Stored items:
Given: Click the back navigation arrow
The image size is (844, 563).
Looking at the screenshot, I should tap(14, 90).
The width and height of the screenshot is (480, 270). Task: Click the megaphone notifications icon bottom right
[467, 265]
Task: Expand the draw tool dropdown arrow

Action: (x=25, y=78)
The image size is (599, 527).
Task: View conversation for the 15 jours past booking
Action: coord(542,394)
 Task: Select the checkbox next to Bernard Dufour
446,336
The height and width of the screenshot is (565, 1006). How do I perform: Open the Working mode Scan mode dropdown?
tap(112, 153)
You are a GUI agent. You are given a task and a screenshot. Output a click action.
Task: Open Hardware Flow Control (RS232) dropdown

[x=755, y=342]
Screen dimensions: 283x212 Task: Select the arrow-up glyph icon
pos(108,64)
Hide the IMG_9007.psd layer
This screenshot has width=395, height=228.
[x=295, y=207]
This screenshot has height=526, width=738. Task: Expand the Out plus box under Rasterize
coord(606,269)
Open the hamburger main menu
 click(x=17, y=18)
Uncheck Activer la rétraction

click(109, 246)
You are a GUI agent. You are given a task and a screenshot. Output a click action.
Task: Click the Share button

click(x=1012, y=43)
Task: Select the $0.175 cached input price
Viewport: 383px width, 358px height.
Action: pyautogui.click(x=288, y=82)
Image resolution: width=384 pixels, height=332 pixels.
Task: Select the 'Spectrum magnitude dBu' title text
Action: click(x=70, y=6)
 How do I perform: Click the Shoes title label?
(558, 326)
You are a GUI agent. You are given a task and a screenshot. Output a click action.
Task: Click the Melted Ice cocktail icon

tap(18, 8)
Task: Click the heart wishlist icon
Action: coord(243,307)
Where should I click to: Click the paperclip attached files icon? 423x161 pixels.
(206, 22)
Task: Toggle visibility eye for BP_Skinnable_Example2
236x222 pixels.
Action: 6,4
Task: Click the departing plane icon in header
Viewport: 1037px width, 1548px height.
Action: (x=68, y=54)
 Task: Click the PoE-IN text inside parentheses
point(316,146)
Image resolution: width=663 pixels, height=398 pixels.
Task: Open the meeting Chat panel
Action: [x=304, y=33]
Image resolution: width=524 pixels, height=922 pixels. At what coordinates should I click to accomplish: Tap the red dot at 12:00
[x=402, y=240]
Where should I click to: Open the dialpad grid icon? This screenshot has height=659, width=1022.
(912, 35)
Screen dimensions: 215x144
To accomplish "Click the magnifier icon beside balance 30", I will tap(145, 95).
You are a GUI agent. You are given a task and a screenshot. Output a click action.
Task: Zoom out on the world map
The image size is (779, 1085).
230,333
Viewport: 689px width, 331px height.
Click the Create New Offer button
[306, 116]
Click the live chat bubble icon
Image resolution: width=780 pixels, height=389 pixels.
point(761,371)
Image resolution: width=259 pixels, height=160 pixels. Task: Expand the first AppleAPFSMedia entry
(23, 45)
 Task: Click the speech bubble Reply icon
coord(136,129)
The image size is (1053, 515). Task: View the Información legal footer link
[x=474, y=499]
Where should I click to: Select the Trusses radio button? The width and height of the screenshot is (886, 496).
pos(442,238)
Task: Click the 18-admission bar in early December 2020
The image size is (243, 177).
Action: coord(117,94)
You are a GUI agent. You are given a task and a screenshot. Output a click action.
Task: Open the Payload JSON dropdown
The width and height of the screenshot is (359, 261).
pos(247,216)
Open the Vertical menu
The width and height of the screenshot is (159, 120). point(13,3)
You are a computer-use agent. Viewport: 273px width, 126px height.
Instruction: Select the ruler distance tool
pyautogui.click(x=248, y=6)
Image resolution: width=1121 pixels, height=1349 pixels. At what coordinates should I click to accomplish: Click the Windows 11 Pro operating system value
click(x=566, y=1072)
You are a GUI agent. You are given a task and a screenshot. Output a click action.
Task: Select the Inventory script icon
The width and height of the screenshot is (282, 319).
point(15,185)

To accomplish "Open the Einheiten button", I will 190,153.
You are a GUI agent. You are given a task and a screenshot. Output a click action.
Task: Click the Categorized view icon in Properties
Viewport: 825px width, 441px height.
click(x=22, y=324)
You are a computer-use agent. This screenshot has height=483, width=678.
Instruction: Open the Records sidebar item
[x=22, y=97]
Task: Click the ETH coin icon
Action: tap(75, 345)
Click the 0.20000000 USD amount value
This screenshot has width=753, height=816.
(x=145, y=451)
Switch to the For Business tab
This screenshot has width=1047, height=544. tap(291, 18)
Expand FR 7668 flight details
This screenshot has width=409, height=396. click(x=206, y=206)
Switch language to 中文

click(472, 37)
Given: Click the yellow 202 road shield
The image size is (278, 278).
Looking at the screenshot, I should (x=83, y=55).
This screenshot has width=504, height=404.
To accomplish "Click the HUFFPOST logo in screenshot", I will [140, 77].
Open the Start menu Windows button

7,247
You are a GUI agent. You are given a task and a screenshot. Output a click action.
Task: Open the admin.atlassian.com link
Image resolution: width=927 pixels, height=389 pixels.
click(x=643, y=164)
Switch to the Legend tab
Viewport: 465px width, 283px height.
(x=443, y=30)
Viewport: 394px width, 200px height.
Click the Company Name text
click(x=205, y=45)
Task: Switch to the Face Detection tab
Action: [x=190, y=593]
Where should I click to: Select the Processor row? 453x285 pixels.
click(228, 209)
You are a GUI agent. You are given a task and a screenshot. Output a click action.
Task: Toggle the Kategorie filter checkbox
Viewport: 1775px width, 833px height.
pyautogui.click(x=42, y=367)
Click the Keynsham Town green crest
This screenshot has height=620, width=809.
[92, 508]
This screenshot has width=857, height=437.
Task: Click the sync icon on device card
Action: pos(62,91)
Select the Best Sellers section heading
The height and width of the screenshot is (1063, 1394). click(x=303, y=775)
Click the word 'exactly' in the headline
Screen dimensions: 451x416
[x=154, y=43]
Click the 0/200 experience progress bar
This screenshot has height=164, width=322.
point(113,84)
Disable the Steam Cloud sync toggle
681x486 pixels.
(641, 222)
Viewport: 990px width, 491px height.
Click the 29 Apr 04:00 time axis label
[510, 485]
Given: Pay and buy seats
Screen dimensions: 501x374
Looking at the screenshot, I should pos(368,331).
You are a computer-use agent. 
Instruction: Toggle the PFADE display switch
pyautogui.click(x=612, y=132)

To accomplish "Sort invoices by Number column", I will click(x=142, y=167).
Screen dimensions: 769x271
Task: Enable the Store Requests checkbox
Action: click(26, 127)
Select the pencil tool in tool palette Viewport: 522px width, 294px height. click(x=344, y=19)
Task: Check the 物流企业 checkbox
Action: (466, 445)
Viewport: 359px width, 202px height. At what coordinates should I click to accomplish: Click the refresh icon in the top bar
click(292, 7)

# Problem description
Please report every line of the records above that contains the word "computer".

# Reply to the exercise
You are a computer-use agent. Viewport: 273px width, 126px height.
You are a computer-use agent. This screenshot has height=483, width=678.
You are a computer-use agent. 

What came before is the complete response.